I have one, I do all my work on it and because I am in college I don't have a desktop - so this is my baby. If you are looking for good laptops I would look into Lenovo (they gook over IBM laptops). Though, their name might not be as great as "Dell" or "Mac" they offer great hardware for an unbeatable price.
But don't have good battery life/internal time clocks. My Toshiba Satalite, lasted only 4 years. It was big, clunky, and had HORRIBLE battery life (3 1/2 hours on low) I say you should get an ASUS laptop. You can get a good one for about $600. It has about 10 hours on full batteries, built in wifi, built in SD card slots, disc drive, and webcam/mic.

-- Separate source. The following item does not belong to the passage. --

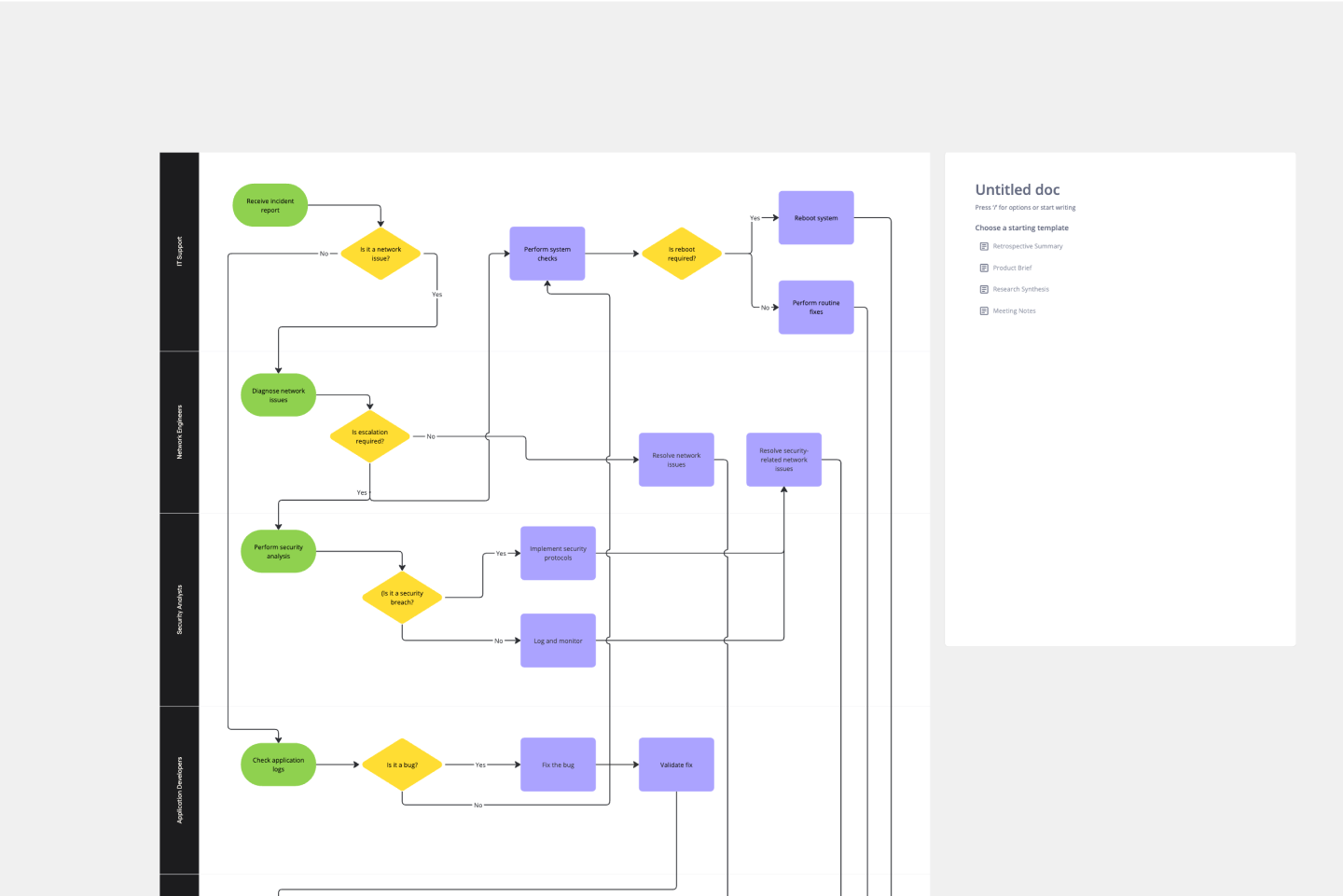This screenshot has height=896, width=1343.
Task: Select the 'Is escalation required?' diamond
Action: (x=370, y=436)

I've been running Toshiba since 2005 and I've had pretty good luck with them. (I've had a Satellite M40, a Satellite A100 and I currently have a Satellite M300.) Battery life has been pretty good on the other laptops (between 3-4 hours on the M40 and over 4 to almost 5 on the A100), but on the M300 it's at about 2 hours when set to long life. (This doesn't seem to change whether I have my wireless on or off either. ) But hardware wise it's decently powerful. Enough for me to run quite a few games even by today's standards. (Though they might not be as good looking as if I had an Intel i7 with 16GB of DDR3 and a Nvidia 8800GT or so graphics card.) But it gets the job done.

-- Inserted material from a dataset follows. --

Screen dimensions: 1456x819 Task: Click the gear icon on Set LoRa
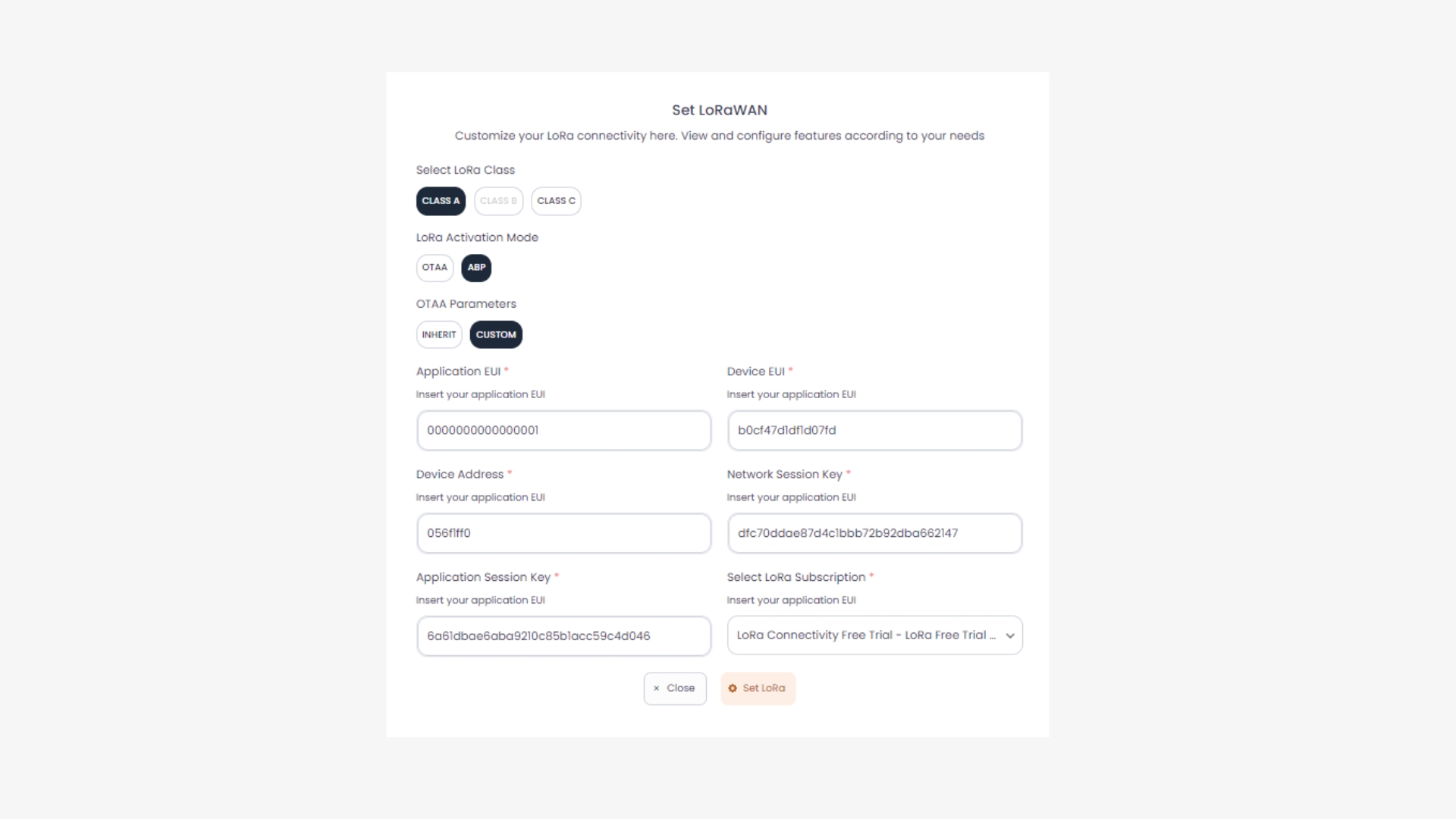pos(733,689)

If I was looking at getting a new laptop, I'd get another Toshiba. The Satellite A500 looks to be pretty good to me. Though it depends on what you're going to be using it for... If you want it for gaming then be sure it has the dedicated vram. For anything else, it probably doesn't really make that big of a difference if it has the shared vram.
I have a Toshiba Satellite notebook, and I'm very satisfied with it thus far (even though I'm stupid and spilled on it twice within a week of getting it). It's lasted over a year, and that's good for me.
I have a Macbook Pro - it's really a great computer! I recommend you go to one of their stores and demo some of their computers. It's really fast, and stores lots of spacex
Gotta agree 100% with the overpriced issue. I personally haven't seen too many mac laptops that are less than 1200$ whereas I've seen tons of regular Windows laptop that range from 600-1200$ And the hardware on the Windows machines is usually better. So pay less for more powerful hardware? Yeah, I'd much rather that than having a mac.
My laptop is soon to be on its way out, I shall be getting a Dell next I think. I have always viewed Dell laptops to be very good build quality and the components to have a good lifespan. they work well with Linux too and are customizable on the website.